Nas primeiras semanas de janeiro, educadores do Colégio Sidarta participaram da Formação Pedagógica 2026. A iniciativa marcou a abertura do ano letivo com uma agenda voltada ao desenvolvimento profissional, à reflexão coletiva e ao planejamento das ações educacionais.
Mais do que preparar a equipe para o novo ciclo, o encontro reafirmou o papel do Colégio como escola de aplicação dos projetos desenvolvidos pelo Instituto — um espaço em que pesquisas, abordagens e propostas formativas ganham concretude, são avaliadas e continuamente aprimoradas a partir da prática.

Formação que articula teoria e prática
Ao longo da programação, a equipe pedagógica participou de encontros com especialistas, oficinas e momentos de estudo colaborativo. As atividades reforçaram uma das premissas centrais do Instituto: ressignificar o papel do educador na perspectiva de torná-lo mais reflexivo sobre suas propostas didáticas de ensino. Ao estruturar espaços de estudo e planejamento conjunto, a formação contribuiu para consolidar uma cultura de investigação e de troca de experiências.
“A formação pedagógica é essencial, especialmente em um contexto em que a informação circula de forma cada vez mais rápida e exponencial. Mais do que transmitir conteúdos de maneira linear, o objetivo é proporcionar experiências em que os educadores vivenciem o mesmo percurso dos estudantes: entrar em contato com os temas, dialogar com os pares, construir estratégias e refletir sobre os desafios de cada abordagem, planejando sua aplicação ao longo do ano letivo”, afirmou Cida Schleier, diretora do Colégio Sidarta.
Aprofundamento nas frentes de atuação do Instituto
Entre os destaques da formação pedagógica, esteve o aprofundamento na abordagem Mentalidades Matemáticas, aplicada no Brasil pelo Instituto Sidarta em parceria com o Centro de Pesquisas Youcubed, da Universidade de Stanford.

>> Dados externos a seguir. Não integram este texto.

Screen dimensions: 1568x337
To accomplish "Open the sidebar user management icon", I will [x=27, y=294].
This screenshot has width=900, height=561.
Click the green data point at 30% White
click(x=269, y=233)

A abordagem MM amplia a compreensão sobre o ensino de Matemática, incentivando práticas investigativas, criativas e equitativas. A exibição do documentário Counted Out ampliou a discussão sobre o papel da matemática na formação cidadã.
Outro eixo relevante foi a formação da frente de Ciências das Linguagens, com foco na progressão da Língua Portuguesa ao longo do currículo e nas habilidades esperadas para cada etapa de escolaridade. O aprofundamento conceitual subsidiou o planejamento das ações do ano, fortalecendo a conexão entre fundamentos teóricos e encaminhamentos práticos.

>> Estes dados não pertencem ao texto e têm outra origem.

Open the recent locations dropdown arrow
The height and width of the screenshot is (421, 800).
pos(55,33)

Inclusão e desenvolvimento profissional: Libras, DUA e EPE
A formação também priorizou o desenvolvimento da equipe em práticas inclusivas. O encontro sobre Libras integrou as atividades como parte do compromisso com a acessibilidade no ambiente escolar.

As discussões sobre Desenho Universal para a Aprendizagem (DUA) ampliaram o repertório de estratégias para planejar experiências que contemplem diferentes modos de aprender, favorecendo maior participação e engajamento dos estudantes. A programação incluiu ainda momentos dedicados ao Ensino para Equidade (EpE), um dos pilares da proposta pedagógica do Sidarta.
Letramento sobre futuros: educação em diálogo com o amanhã
A oficina de letramento sobre futuros convidou os educadores a refletirem sobre cenários possíveis e desejáveis para a educação e para a sociedade. A dinâmica estimulou o pensamento prospectivo como ferramenta, apoiando a construção de experiências de aprendizagem alinhadas aos desafios contemporâneos.
Ao incorporar essa perspectiva, a oficina ressaltou a importância de preparar estudantes não apenas para responder às demandas do presente, mas para atuar de forma crítica e criativa na construção de novos caminhos.
Planejamento por ciclos e articulação institucional
Na etapa final da formação pedagógica, os educadores se dedicaram ao planejamento por ciclos de ensino, organizando as ações nas áreas de Linguagens, Ciências da Natureza e Ciências Humanas.

Como um todo, o processo evidenciou a articulação entre formação continuada, pesquisa aplicada e prática pedagógica, enfocando a qualificação docente e a produção de conhecimento a partir da experiência concreta da escola.
“As semanas de formação são essenciais, especialmente em uma escola como o Sidarta, que tem um jeito único de pensar a educação. As dinâmicas reforçaram a visão de uma educação de piso baixo e teto alto, em que todos podem aprender em alto nível. Levo desses dias, sobretudo, essa visão Sidarta de educar — uma forma que, além de apaixonante, realmente transforma as pessoas e o mundo ao redor”, comentou Carla Azevedo, professora de Ciências do Colégio.